§ ИСХОДНЫЙ ТЕКСТ
────

Глава 7 Под Москвой

Глава 7

Под Москвой

Так называемое второе наступление на Москву вермахт начал в конце сентября, устремив группу армий «Центр» из-под Рославля и Ярцева на Вязьму. Одновременно шло наступление из-под Брянска и севернее, под Калинином — на Клин. Началась операция «Тайфун». Никогда еще противостоящие стороны не бросали в бой такое количество войск и вооружения. В октябре немцы замкнули два гигантских котла под Вязьмой и Брянском. В них, по данным историков, оказались 7 из 15 полевых управлений армий, 64 дивизии из 95, действовавших на этом направлении к началу битвы, 11 танковых бригад из 13, 50 артполков РГК из 62. Многие дивизии и части вырвались из окружения и заняли новые позиции вокруг Москвы. В это время свой подвиг совершили курсанты Подольских артиллерийского и пехотно-пулеметного училищ, остановившие танки 57-го моторизованного корпуса противника под Малоярославцем. Храбро дралась ЗЗ-я армия генерала М.Г. Ефремова, 16-я армия генерала К.К. Рокоссовского, 20-я — генерала А.А. Власова. Немецкая разведка фактически проморгала крупные переброски войск с востока СССР. Сибиряки и московские ополченцы, стрелки и танкисты, минометчики и танкисты, летчики и артиллеристы — все они своим совокупным ударом нанесли первый значительный урон германским войскам. Не зря в ежедневных записях генерал-полковника Гальдера 7 декабря 1941 года появилась такая: «События этого дня опять ужасающи и постыдны».

— Нашему 1-му дальнеразведочному авиационному полку была поставлена задача: вести непрерывное наблюдение за продвижением немецких войск юго-западнее Москвы. Немцы наступали.

Наш полк базировался на аэродроме Дягилево под Рязанью.

В Москву в главный штаб ВВС мы должны были регулярно доставлять свежие данные аэрофотосъемки.

────

§ ИЗВЛЕЧЁННЫЕ ДАННЫЕ
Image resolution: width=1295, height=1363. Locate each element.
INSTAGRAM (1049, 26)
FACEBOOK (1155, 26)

────

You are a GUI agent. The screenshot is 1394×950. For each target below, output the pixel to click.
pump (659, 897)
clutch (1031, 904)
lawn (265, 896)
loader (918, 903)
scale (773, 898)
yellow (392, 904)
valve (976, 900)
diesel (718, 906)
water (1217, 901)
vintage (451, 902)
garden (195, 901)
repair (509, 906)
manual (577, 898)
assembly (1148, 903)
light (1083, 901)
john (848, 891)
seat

────

§ ПИСЬМЕННЫЕ ЗАДАНИЯ
1. На каком аэродроме базировался полк, о котором рассказывается в тексте о битве под Москвой?
2. Подхвати текст о битве под Москвой и продолжи его сразу после последнего приведённого предложения.
Записи — это отдельный материал, не относящийся к тексту о битве под Москвой.

§ ОТВЕТЫ К ЗАДАНИЯМ
1. На аэродроме Дягилево под Рязанью.

2.
Экипажам приходилось летать на малых высотах. Фотоаппараты были несовершенными. Чтобы сделать качественный снимок, нужно было снижаться до 1000, а иногда и до 600 метров. Полк нес большие потери.

10 ноября 1941 года поступил приказ: сфотографировать участок дороги Малоярославец — Рославль. На задание улетел один экипаж — не вернулся. Другой — тоже не вернулся. Мне комполка: «Ну, Соколов, твоя очередь. Ты-то хоть, военком, вернись».

Скоростной бомбардировщик — машина хорошая. Экипаж мой тоже надежный. Штурман Володя Юдин. Стрелок-радист Зайченко. Вылетели во второй половине дня. Погода пасмурная. Облачность — 500–700 метров. Видимость хорошая, до 10 километров. Мы со штурманом переговорили: мол, погода самая подходящая, если что, нырнем в облака — и ищи нас.

Летим. Все спокойно. Перелетаем линию фронта. Немного западнее Серпухова. И тут нас обстреляли из зениток. Я вниз посмотрел: вся батарея палит по нашему самолету. Но ничего, пролетели благополучно. Вскоре вышли на нужный нам объект. Внизу шоссе и железная дорога. По шоссе движется техника. К Москве. Начинаем фотографирование. Дошли до Рославля. Там снова попали под зенитный огонь. Но и на этот раз Бог миловал. Развернулись и легли на обратный курс.

Все, думаю, задание выполнено. Теперь только бы до дому долететь. Слышу, Володя запел — от удовольствия. Он очень хорошо пел, играл на баяне. Ну прямо артист!

Летим. И вдруг рядом, борт к борту, проскочил немецкий истребитель «Мессершмитт-109». Он пролетел так близко, что от его струи сильно тряхнуло наш самолет. Штурман и радист одновременно закричали: «Фриц!» Я крикнул им: «Стреляйте!» Пулеметы только у них. У меня, кроме штурвала, ничего. Фрица и след простыл. У него скорость в полтора раза выше нашей.

Я смотрю — облака редеют. Так, думаю, попались… Через три-четыре минуты полета облачность оборвалась, и мы оказались под чистым небом. Главного гаранта нашей безопасности не стало. И в это время сбоку, немного сзади вновь появился немец. Он зашел так, как обычно заходят для атаки. «Стреляйте, черт бы вас побрал!» — закричал я экипажу. Никто, ни стрелок-радист, ни штурман, огня не открыл. Я маневрировал как мог: не дать немцу точно прицелиться, чтобы он не срезал нас первой же очередью. Но и месс огня не открыл. Он стал рядом, крыло в крыло, и начал подавать рукой знак, чтобы мы развернулись и шли за ним. Так вот оно что: сбивать нас ему было неинтересно, взять в плен, привести на свою базу русский самолет…

Надо было скорее тянуть к линии фронта. Я и начал маневрировать и за счет потери высоты набирать скорость.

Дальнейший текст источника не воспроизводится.